3. International Obligations
As a state party to key human-rights instruments, and with UN bodies actively warning about neurotechnology risks, Canada has a duty to:
-
provide an effective remedy where credible allegations of serious rights violations are made;
-
ensure institutions are not complicit in covert programs or systemic obstruction.
A refusal even to open a file when the factual profile aligns with multiple UN indicators is difficult to reconcile with those obligations.
XI. ANTICIPATED OBJECTIONS AND REPLIES
-
“This is a civil matter.”
Civil issues (shareholder disputes, costs) exist, but multiple Criminal Code provisions are engaged: obstruction, breach of trust, conspiracy, harassment, possible mischief/unauthorized computer use. Civil dimensions do not erase the criminal dimension.
-
“The evidence is not strong enough.”
The law does not require overwhelming proof to initiate investigation—only an objectively reasonable belief based on compelling, credible information. Court records, invoices, medical records, FOIPOP results, and the uniform declination pattern easily satisfy this.
-
“The issues are too complex / specialized.”
Complexity affects how police organize the investigation (specialized units, external experts), not whether they investigate at all—especially in systemic or high-tech contexts.
-
“Judicial independence prevents inquiry.”
Judicial independence protects adjudicative functions, not judges from criminal investigation where there are reasonable grounds to suspect criminal conduct. Judges, like other public officials, are subject to criminal law.
-
“Institutional consensus is that there is no need to investigate.”

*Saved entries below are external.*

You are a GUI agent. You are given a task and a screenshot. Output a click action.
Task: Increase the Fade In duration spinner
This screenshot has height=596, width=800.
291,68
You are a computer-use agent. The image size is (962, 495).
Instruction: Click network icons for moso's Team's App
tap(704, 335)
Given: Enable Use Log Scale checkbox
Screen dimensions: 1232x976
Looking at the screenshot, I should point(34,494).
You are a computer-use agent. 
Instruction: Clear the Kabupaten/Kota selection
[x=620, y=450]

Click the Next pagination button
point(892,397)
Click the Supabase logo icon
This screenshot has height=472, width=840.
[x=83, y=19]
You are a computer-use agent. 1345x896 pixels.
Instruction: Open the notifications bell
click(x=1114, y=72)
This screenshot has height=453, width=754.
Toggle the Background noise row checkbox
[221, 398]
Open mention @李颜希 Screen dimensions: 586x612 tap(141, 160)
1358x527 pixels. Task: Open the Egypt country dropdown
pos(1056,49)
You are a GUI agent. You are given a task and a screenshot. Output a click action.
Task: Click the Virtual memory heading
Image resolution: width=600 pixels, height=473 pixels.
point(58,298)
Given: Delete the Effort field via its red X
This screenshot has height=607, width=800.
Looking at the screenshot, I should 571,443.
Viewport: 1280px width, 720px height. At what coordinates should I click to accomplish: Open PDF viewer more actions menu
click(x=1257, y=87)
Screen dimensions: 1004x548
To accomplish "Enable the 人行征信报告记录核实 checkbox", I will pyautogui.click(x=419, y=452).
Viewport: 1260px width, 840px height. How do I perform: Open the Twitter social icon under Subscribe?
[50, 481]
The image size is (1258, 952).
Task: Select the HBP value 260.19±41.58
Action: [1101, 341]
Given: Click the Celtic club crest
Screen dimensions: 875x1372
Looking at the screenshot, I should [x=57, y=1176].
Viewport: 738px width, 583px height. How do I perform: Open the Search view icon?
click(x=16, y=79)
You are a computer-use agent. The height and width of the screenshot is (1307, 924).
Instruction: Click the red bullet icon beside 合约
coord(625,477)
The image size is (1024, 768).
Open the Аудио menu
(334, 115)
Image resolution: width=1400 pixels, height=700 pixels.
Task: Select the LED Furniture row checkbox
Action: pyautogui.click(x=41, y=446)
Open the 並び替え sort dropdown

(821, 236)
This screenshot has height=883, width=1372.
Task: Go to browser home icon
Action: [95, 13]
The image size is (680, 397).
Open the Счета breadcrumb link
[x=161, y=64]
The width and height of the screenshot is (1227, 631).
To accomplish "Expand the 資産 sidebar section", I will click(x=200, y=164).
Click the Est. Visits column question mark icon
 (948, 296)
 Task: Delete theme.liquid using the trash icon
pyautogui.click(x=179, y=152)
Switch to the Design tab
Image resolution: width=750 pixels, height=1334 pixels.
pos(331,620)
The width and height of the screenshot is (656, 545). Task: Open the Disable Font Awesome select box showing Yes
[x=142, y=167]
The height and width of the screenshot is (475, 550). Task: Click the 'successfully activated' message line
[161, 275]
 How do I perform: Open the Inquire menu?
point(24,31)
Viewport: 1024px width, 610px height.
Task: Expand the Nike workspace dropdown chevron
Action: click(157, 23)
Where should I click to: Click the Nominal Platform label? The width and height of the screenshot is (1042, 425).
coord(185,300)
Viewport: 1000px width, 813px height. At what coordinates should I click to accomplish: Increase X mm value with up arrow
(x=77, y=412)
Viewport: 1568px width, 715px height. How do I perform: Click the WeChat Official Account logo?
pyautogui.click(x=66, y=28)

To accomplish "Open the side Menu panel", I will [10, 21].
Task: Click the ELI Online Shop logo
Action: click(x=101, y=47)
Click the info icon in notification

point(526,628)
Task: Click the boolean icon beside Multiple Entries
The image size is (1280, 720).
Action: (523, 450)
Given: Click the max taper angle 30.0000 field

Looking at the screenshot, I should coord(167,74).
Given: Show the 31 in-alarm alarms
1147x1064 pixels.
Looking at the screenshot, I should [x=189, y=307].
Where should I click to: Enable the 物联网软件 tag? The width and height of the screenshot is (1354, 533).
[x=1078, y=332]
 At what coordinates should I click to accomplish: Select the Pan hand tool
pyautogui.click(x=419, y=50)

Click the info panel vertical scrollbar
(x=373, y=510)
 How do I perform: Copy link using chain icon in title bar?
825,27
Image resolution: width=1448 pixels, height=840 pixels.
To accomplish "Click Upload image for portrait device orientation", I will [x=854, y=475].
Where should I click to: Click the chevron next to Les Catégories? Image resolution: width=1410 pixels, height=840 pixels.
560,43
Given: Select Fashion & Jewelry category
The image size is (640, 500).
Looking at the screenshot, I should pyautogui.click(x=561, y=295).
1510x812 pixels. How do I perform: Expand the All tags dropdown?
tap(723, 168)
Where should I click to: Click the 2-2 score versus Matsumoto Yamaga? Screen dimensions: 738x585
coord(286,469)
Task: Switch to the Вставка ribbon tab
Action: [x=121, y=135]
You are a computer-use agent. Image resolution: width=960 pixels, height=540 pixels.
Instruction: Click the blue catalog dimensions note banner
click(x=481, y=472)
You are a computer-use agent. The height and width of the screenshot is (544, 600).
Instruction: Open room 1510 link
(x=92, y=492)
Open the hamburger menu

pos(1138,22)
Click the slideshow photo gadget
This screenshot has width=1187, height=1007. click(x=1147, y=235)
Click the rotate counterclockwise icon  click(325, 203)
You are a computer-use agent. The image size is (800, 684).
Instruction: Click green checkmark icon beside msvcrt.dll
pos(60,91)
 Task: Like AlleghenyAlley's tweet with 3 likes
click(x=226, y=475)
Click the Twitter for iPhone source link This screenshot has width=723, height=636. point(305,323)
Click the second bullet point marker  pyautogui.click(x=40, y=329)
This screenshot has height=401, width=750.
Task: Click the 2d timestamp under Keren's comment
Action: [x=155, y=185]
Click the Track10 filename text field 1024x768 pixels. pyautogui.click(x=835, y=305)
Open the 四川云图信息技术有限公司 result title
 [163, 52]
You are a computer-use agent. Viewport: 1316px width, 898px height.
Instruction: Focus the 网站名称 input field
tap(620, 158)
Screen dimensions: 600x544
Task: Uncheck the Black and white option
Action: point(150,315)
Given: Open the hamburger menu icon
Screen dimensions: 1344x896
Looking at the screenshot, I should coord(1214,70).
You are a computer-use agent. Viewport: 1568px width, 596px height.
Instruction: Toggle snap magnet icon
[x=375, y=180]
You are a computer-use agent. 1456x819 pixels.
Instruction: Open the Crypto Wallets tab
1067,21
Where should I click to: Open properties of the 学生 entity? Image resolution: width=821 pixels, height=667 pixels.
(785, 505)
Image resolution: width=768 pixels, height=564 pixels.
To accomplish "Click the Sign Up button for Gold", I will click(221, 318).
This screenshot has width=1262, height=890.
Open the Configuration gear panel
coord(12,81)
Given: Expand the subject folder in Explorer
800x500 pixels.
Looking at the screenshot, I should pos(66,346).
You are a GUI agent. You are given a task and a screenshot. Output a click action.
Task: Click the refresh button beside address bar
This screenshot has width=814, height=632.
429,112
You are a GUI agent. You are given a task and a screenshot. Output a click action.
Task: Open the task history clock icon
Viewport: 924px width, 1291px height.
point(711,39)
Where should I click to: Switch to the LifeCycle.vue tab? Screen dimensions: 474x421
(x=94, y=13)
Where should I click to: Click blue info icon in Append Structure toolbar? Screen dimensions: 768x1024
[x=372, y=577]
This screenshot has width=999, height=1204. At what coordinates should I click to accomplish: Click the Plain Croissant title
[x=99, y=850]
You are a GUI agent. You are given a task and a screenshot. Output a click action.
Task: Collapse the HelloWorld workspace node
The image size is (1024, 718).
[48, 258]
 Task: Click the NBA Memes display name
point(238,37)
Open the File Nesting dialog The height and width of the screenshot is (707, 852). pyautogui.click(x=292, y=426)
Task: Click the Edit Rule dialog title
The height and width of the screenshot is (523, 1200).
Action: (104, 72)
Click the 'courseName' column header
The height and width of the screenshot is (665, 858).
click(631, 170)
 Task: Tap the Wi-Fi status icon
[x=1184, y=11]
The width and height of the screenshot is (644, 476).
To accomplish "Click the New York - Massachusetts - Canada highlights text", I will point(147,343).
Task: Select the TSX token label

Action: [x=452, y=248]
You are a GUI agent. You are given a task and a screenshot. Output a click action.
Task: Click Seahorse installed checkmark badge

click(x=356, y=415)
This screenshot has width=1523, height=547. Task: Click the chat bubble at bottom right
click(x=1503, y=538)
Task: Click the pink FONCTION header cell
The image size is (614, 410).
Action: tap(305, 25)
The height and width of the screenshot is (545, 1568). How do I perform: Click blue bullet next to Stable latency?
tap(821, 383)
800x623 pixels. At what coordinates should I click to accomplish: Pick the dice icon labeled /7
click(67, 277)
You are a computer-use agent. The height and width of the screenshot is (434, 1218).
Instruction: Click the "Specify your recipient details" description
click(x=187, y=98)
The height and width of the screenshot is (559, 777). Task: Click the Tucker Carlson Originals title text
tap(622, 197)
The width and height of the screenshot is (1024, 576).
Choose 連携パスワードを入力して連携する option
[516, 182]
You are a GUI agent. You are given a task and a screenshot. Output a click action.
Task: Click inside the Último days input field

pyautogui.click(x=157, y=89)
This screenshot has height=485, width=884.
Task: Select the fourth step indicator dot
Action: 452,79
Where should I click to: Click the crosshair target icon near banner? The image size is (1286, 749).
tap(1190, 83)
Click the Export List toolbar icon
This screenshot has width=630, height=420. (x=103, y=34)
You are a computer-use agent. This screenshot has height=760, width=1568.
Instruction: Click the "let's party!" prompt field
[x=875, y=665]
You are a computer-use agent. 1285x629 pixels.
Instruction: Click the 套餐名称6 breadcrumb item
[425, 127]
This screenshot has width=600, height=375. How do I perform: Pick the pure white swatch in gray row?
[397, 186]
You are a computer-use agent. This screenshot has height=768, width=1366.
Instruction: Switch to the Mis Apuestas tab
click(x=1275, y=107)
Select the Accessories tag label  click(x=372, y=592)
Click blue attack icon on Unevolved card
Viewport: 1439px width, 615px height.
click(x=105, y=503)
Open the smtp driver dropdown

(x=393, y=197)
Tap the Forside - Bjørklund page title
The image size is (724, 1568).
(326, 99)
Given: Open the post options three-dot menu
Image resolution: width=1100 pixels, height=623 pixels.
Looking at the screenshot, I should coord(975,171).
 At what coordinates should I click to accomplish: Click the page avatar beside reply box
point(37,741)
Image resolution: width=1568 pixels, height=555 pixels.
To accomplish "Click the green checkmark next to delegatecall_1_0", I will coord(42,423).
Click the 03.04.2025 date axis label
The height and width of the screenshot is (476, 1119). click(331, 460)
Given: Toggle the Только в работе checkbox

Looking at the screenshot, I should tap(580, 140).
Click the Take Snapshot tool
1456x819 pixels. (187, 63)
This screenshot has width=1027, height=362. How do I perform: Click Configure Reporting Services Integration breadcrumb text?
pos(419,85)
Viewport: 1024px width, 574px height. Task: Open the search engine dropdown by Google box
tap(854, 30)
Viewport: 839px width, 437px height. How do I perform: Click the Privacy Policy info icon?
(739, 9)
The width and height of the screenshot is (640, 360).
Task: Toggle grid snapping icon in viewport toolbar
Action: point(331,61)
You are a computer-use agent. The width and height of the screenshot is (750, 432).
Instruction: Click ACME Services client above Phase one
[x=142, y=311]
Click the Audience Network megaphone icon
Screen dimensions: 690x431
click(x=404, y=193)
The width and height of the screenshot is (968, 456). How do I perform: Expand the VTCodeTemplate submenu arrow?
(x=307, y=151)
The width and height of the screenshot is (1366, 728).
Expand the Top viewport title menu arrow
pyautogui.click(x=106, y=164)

A consensus that contradicts the objective legal test is irrelevant. A 100% declination pattern over 20+ public stakeholders, despite serious and documented allegations, is itself a reason to investigate, not an excuse to defer.
-
“Resources are limited.”
Resource constraints may influence prioritization, but where life, liberty, systemic corruption, and potential technological assault are credibly at issue, a complete refusal to investigate is inconsistent with statutory, common-law, Charter, and international duties.
XII. CONCLUSION
The central question was: Do police have a statutory obligation to investigate this case, and if so, why?
Based on the legal framework and the evidence summarized:
-
Yes, they do.
Statutorily, the RCMP Act and analogous laws governing HRP conduct impose a duty to prevent crime and enforce the law. At common law, Hill and negligent-investigation jurisprudence require reasonable investigation once reasonable grounds exist.
Why?
Because across five domains—state-adjacent coordination, interference with justice, PSYOP harassment, institutional capture, and emerging neurotechnology risk indicators—the evidence collectively provides an objective, compelling, and credible basis to believe that serious Criminal Code offences may have been committed, many of which remain ongoing alongside their impacts.
What follows?
-
Police discretion is now about scope, resourcing, and method, not about whether to investigate.
-
A continued refusal to investigate in the face of this pattern is itself a reviewable and compensable breach of duty, and may deepen the very institutional-capture concerns the investigation is meant to address.
In short: under existing Canadian law and Canada’s international commitments, this is no longer a situation where police may investigate if they wish. It is a situation where they must investigate if they are to fulfil their statutory, common-law, Charter, and human-rights obligations.